There are several different types of the condition including rheumatoid arthritis and osteoarthritis.
The arthritis pain can vary from a slight feeling of discomfort, to an agonising feeling known as a flare-up.
Treatment for the condition focuses on a combination of medication and exercise, to relieve symptoms and build up muscular strength.
Arthritis Research UK recommends these summer gardening techniques to get you outside caring for your plants again.
“Gardening doesn’t have to be a problem if you have arthritis,” said the national charity promoting arthritis awareness in its ‘Gardening and arthritis’ booklet.
“It can play an important part in keeping up your physical activity.”
“You should aim for a balance between exercising your joints and muscles to stay mobile without straining them.”

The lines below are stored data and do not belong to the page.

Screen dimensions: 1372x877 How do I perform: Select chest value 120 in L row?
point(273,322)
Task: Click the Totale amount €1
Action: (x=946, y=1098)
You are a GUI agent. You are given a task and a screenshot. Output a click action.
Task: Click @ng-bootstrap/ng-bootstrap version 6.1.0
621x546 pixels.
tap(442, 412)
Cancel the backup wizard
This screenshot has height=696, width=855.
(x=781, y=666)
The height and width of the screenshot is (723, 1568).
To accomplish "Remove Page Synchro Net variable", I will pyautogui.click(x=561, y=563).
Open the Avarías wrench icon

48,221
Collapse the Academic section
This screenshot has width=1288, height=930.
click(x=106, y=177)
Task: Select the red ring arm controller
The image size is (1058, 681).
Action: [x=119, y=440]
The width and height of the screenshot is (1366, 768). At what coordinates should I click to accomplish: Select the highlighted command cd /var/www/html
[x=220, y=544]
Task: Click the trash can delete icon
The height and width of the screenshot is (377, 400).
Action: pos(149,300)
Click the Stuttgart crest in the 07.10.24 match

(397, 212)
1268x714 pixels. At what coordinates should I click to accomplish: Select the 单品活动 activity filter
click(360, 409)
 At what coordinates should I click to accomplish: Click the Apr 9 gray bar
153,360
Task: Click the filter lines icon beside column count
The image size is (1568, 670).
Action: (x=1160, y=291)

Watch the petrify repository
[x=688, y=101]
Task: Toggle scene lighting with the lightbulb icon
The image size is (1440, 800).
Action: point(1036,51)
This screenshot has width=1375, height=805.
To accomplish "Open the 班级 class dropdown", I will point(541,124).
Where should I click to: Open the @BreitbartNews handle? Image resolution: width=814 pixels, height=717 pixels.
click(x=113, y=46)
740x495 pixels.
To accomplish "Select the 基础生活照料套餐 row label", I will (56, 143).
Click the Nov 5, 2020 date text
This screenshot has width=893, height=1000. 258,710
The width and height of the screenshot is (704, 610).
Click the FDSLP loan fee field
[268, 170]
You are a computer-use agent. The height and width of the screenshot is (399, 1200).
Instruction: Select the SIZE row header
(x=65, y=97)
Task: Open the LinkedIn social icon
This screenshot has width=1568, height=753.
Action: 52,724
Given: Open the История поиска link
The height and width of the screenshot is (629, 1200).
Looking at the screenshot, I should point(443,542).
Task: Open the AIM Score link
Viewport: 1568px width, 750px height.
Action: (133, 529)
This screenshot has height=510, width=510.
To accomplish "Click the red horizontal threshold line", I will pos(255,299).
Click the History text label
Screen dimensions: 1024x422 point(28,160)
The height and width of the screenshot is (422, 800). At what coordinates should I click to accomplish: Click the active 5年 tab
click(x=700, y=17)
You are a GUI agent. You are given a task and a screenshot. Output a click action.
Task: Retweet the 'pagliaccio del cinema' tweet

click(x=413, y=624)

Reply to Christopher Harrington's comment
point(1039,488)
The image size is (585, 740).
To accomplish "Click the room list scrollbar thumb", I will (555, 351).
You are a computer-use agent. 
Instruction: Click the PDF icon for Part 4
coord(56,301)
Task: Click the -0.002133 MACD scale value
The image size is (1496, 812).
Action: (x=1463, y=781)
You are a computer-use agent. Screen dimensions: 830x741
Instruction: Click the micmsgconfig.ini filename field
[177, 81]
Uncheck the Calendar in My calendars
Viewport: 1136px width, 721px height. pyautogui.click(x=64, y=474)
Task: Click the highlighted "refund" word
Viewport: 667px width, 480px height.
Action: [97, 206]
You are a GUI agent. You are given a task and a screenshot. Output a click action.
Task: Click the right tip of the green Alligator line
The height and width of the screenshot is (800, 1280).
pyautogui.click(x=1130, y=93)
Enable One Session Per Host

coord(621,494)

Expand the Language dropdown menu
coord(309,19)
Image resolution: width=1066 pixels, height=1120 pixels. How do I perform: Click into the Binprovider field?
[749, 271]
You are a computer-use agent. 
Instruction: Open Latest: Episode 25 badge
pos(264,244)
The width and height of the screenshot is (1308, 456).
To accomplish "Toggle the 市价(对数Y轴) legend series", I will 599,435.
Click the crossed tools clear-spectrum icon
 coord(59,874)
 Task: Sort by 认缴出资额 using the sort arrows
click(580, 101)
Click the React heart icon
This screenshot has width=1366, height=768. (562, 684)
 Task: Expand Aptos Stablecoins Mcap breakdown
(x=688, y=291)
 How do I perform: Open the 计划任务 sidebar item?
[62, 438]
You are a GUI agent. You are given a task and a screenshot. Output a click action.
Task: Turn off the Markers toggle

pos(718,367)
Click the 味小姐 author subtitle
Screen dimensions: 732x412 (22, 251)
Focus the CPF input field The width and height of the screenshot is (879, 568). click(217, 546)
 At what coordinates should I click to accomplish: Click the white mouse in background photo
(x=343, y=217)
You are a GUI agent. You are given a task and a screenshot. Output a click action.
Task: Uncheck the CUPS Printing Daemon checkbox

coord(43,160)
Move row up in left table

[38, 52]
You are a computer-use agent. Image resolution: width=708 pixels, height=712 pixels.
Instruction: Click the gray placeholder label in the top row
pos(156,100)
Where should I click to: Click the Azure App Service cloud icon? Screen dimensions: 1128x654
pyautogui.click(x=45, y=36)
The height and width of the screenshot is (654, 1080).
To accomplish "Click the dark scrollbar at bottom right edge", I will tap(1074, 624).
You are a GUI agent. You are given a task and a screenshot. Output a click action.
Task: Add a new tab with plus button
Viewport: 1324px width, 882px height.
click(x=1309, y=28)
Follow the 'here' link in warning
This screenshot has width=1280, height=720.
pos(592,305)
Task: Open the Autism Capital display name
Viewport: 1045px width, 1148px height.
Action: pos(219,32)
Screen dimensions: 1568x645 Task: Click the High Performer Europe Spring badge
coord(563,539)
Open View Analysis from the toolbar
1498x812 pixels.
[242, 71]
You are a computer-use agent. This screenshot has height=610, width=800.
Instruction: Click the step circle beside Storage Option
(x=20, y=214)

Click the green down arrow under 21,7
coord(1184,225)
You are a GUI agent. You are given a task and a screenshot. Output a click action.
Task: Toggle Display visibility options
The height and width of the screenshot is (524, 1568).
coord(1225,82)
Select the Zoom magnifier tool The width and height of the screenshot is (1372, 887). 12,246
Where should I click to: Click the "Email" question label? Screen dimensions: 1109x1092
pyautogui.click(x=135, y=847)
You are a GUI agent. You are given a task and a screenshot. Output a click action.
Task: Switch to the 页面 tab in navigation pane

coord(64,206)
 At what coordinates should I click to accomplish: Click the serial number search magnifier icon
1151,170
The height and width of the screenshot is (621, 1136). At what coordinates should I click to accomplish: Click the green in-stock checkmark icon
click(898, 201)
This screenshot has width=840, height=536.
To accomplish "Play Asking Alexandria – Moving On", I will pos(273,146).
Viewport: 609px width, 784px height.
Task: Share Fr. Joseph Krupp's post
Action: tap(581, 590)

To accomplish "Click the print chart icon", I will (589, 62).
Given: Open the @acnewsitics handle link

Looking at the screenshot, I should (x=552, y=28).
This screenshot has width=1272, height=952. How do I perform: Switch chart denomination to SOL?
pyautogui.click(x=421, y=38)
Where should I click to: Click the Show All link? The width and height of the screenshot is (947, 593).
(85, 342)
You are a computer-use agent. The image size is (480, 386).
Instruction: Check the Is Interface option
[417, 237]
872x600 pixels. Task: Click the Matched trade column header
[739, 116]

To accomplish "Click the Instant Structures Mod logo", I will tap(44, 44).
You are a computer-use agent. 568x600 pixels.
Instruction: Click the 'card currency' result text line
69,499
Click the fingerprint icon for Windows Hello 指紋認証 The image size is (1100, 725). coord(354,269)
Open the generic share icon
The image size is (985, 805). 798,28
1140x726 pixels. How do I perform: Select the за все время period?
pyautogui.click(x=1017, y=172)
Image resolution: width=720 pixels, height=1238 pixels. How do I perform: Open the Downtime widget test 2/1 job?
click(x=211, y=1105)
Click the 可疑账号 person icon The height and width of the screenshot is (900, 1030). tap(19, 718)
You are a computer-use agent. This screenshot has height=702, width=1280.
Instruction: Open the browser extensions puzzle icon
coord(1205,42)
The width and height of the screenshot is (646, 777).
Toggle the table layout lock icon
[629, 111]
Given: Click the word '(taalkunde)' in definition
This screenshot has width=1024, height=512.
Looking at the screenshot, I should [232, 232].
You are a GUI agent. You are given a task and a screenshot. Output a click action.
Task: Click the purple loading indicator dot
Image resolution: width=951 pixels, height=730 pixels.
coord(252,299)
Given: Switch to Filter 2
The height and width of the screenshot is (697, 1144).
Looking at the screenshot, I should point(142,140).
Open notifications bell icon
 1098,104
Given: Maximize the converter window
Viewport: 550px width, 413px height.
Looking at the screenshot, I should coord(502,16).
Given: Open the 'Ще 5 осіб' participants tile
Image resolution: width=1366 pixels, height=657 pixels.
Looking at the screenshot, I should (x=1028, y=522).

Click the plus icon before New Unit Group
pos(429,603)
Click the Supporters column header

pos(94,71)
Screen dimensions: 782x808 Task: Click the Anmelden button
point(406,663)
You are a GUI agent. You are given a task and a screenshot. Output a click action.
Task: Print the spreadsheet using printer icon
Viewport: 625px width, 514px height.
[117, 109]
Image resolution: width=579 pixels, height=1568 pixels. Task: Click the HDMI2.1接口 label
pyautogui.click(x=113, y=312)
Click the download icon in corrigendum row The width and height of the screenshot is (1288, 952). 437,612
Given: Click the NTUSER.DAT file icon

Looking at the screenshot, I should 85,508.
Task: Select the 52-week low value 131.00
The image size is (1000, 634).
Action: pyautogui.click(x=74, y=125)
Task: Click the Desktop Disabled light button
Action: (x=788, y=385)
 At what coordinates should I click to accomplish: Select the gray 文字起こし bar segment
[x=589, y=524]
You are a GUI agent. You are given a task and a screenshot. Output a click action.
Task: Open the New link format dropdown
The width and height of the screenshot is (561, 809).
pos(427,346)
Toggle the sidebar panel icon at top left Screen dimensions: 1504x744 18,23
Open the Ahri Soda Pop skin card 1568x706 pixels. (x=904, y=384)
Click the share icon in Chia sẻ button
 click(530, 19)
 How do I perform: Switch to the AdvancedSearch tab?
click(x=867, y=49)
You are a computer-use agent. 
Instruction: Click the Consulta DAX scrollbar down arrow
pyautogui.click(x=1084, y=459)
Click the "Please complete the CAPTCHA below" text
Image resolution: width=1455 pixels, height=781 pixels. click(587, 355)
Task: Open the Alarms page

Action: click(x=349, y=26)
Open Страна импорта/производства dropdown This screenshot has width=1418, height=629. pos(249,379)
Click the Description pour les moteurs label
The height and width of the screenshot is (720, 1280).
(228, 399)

Change tasks to reduce strain
Arthritis Research UK says you should change gardening activity about every 20 minutes, with some rest time if needed. This will stop you putting too much strain on a joint, which could cause an arthritis flare-up.
“Break up harder jobs like hoeing weeds with spells of something gentler like pricking out seedlings.”
Use a garden stool
Having a stool to sit on while you garden reduces the load on your joints, helping with gardening.
“Make sure you can easily get up from the stool,” says Arthritis Research UK, “avoid sitting too long and getting stiff as this will make rising more difficult.”
Have a good grip
“Slip a spongy rubber sleeve over the handle of a hoe or rake to increase grip,” says the national charity.
“This will reduce the strain on your knuckles and jarring of the joints. A good pair of gloves also helps you to grip more easily.”
This technique helps to reduce strain on joints, reducing the risk of a flare-up.
Avoid heavy lifting
Arthritis Research UK also says you should ask people for help lifting items, or buy more smaller size packages to avoid lifting heavy objects.
“If you can’t get help lifting bags of compost, especially from the boot of a car, think about buying two small bags instead of one large one.
“Many manufacturers now include handles on their compost bags, which makes them much easier to carry.”
Use the correct tools
Lightweight or long-handled tools can help reduce the strain on your joints as well as keeping gardening cutters sharp for “ease of use”.
“Planning your garden and choosing low-maintenance plants will make things easier if you go on holiday or into hospital, or if you don’t feel up to gardening for a while.”
Arthritis Research UK also recommends spreading the load when you carry items, and possibly wearing splints if you think it will help you. You should also plan to avoid unnecessary effort while you garden.
Other ways to reduce pain while gardening include taking painkillers as well as making diet and lifestyle changes.
Patients could benefit from adding olive oil to their diet, according to the Arthritis Foundation.